It was easy for Florida GOP Sen. Marco Rubio to describe the difficulty of reforming Medicaid’s disproportionate-share hospital payment formulas.
“Obviously, it depends on states that are benefiting from the current formula versus those that are not,” he told Modern Healthcare earlier this month. “So, it’ll be a tough fight but one we’re going to pursue because it’s fair.”
The program pays about $12 billion annually to states. It’s one of several funding boosts to Medicaid payments for hospitals. But the amount per state fluctuates vastly, locked in at a formula unchanged since 1992. The winners and losers are so distinct it’s difficult for national hospital trade groups to weigh in because state interests are at odds.
This “food fight problem” is by far the biggest hurdle to change, said Shawn Gremminger of the Washington-based advocacy group Families USA. He has worked for years on Medicaid issues including DSH.
“You have a system where there is a defined set of dollars as defined by the aggregate DSH allotments around the country,” Gremminger said. “And unless we’re in a world where we’re growing it, we’re either shrinking the net or rearranging who gets the money, which means some states are guaranteed to lose.”
The leverage for those who want to change the DSH formula is time, driven by the $4 billion in DSH payment cuts mandated by the Affordable Care Act that are slated to start Oct. 1. The states that get the most DSH dollars now would see the biggest financial blow.
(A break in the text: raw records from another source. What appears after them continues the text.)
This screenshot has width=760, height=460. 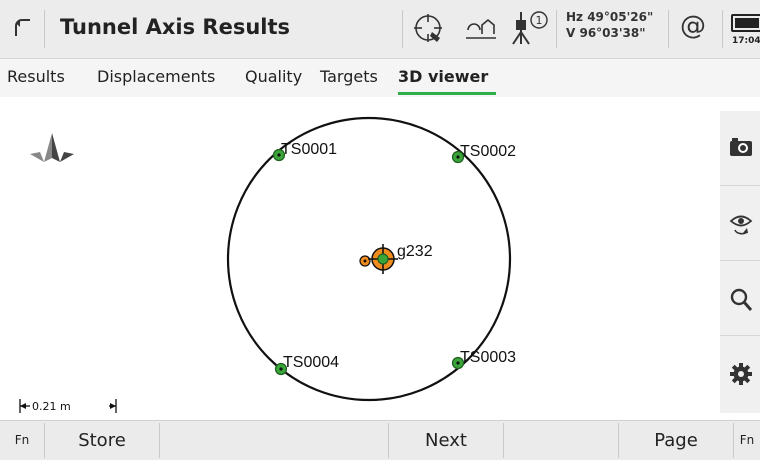 I want to click on instrument-face-icon: 1, so click(x=530, y=28).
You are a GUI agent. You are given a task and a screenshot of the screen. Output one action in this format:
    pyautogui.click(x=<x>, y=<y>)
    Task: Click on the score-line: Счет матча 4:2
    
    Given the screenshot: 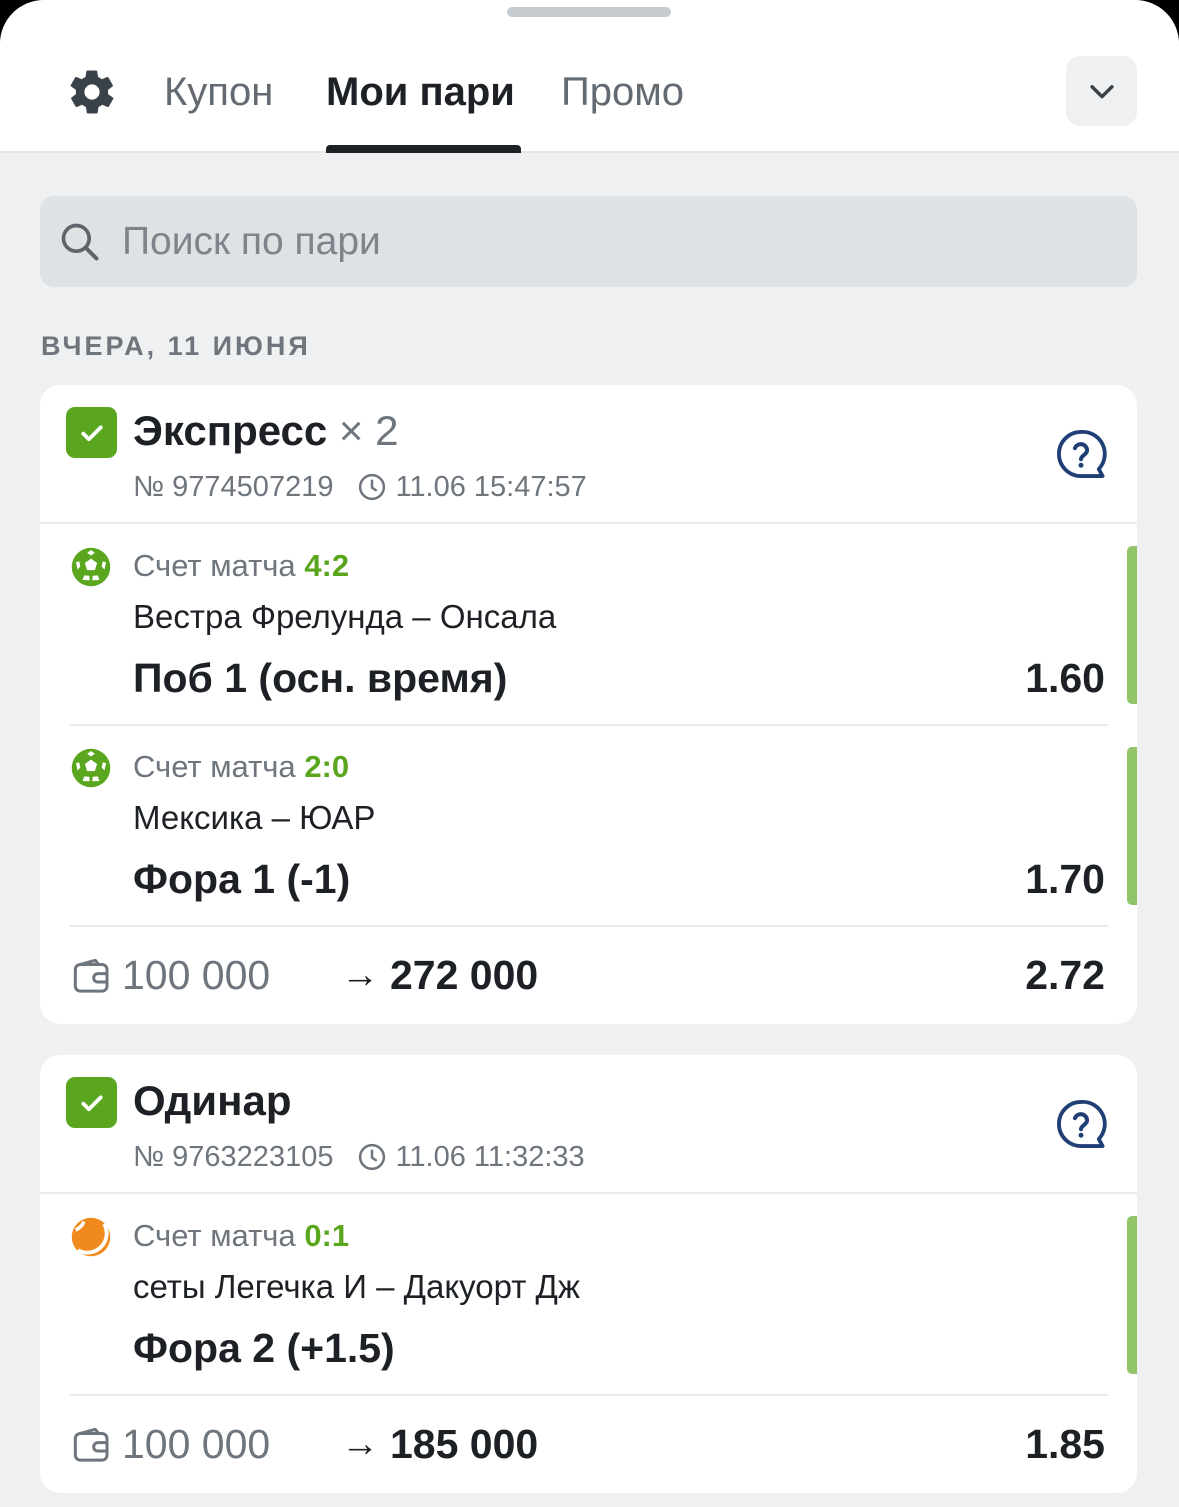 What is the action you would take?
    pyautogui.click(x=241, y=566)
    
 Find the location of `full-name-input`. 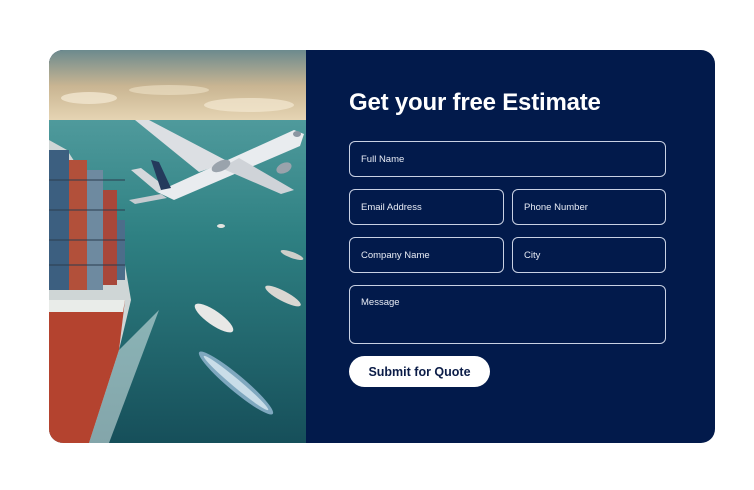

full-name-input is located at coordinates (508, 159).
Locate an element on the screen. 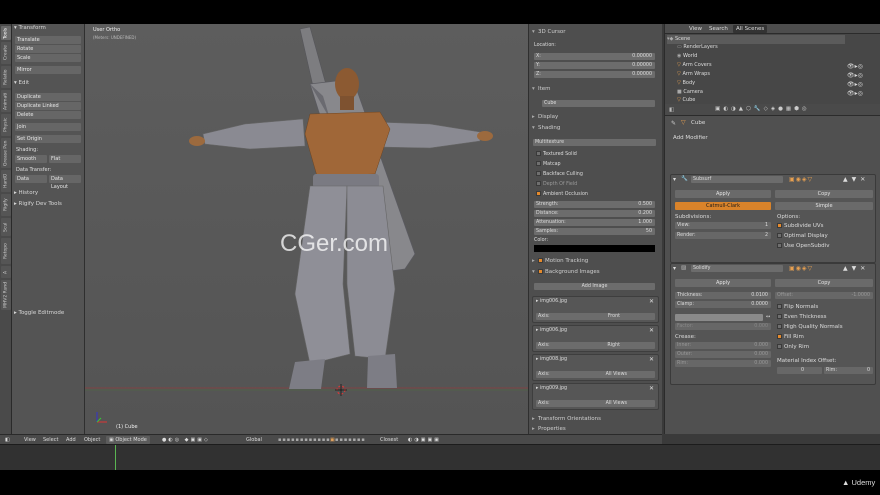 The width and height of the screenshot is (880, 495). view-menu: View is located at coordinates (30, 440).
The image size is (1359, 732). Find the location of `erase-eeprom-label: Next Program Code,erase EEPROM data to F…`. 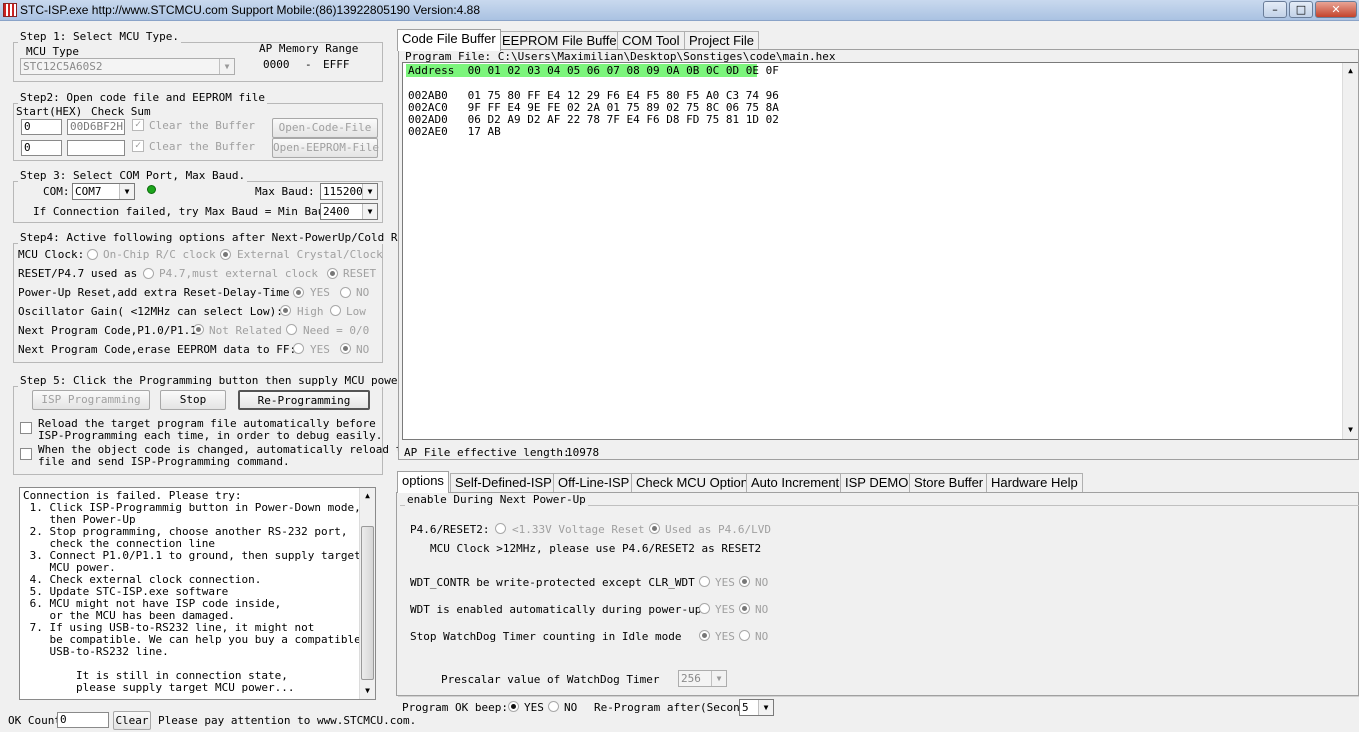

erase-eeprom-label: Next Program Code,erase EEPROM data to F… is located at coordinates (158, 350).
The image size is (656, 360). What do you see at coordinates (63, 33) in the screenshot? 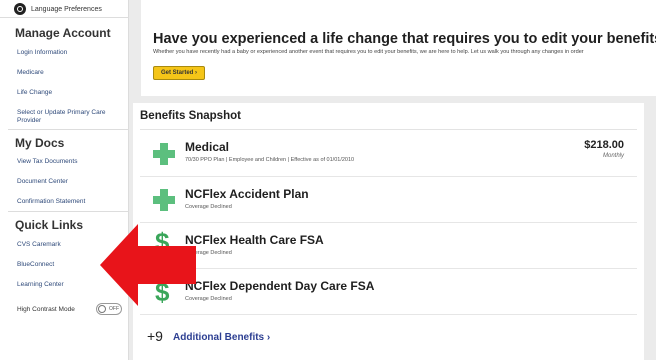
I see `section-title-manage-account: Manage Account` at bounding box center [63, 33].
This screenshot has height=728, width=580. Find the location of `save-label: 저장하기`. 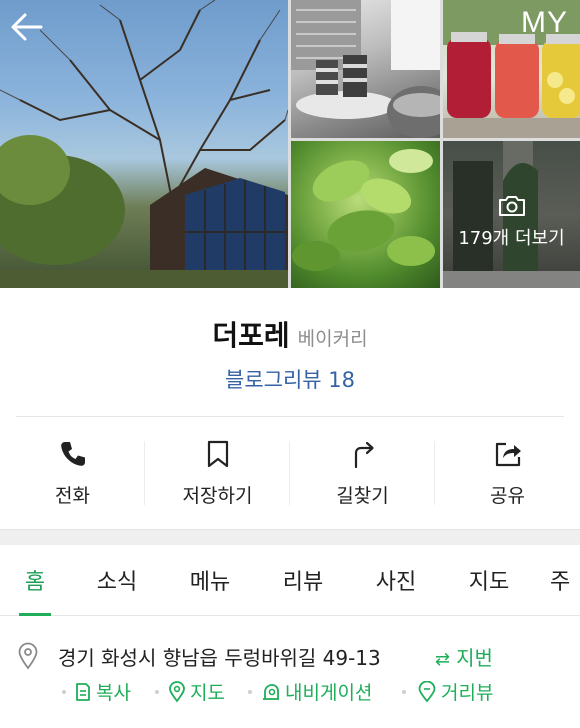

Hospital groups, including the American Hospital Association, want a two-year delay to these cuts, which were originally supposed to start in fiscal 2014 but have been repeatedly pushed back by lawmakers. But hospitals have been put on notice that they may need to help pay for them with cuts elsewhere—a nonstarter according to one lobbyist.
A spokesperson for Senate Finance Committee Chair Chuck Grassley (R-Iowa) last week said the senator is considering changes to the formula. “Delay is nothing more than a short-term, budgetary gimmick,” the spokesperson said. “To kick the can down the road any farther without policy changes would be a missed opportunity to ensure sustainability of the program.”
Rubio jump-started legislative talk around DSH reform late last year, suggesting that a state’s DSH allotment be based on its national share of adults living below the federal poverty level.
His state would see a huge boost. Currently, Florida, where about 3.3 million people are uninsured, gets the exact same federal DSH allotment down to the dollar as Connecticut, where about 245,000 people are uninsured.
This breaks down to Florida hospitals receiving less than $70 per uninsured person while Connecticut hospitals get about $921, according to 2018 analysis of 2014 data by the Medicaid and Chip Payment and Access Commission.
The DSH funding map can be very much at odds with a state’s uncompensated-care costs. Rhode Island’s DSH payment equals more than 200% of the state’s hospital uncompensated-care costs, according to MACPAC. Iowa’s is less than 15% of those costs. New Hampshire’s DSH payment is more than 350% of its uncompensated care, whereas for Montana it is just over 8%. For Utah it’s 7.6%.
MACPAC described the disconnect between DSH money and a hospital’s uncompensated-care costs in its latest report to Congress published on Friday.
DSH also sets up a food fight among hospitals within states. Congress has stayed out of the question of which hospitals should get the most money, even though federal law requires states to dispense DSH dollars to hospitals with a certain amount of Medicaid or low-income patients.
Public university medical centers administered by the states often benefit the most. In Arkansas for example, the University of Arkansas for Medical Sciences gets almost the entire state sum, about $62 million in 2012, according to the last available audit. Nebraska Medical Center received $121 million in combined dollars from Nebraska and Iowa, while the University of Iowa Hospitals & Clinics received nearly $48 million. Most of Iowa’s other DSH hospitals received allotments in the low millions.
Then there’s the dicey federal fight spun from the nearly decadelong clash over the ACA’s Medicaid expansion. This came up as an issue in the GOP’s 2017 bills to repeal the ACA.
“I think the tough thing about it is, frankly, both sides have a legitimate point,” Gremminger said. “From the Democratic perspective, why on earth would we shift money in the direction of states that have been making a bad decision, turning down billions of dollars and covering fewer people? From a Republican perspective, why would we protect states that have lower rates of uncompensated care over those with higher rates of uncompensated care?”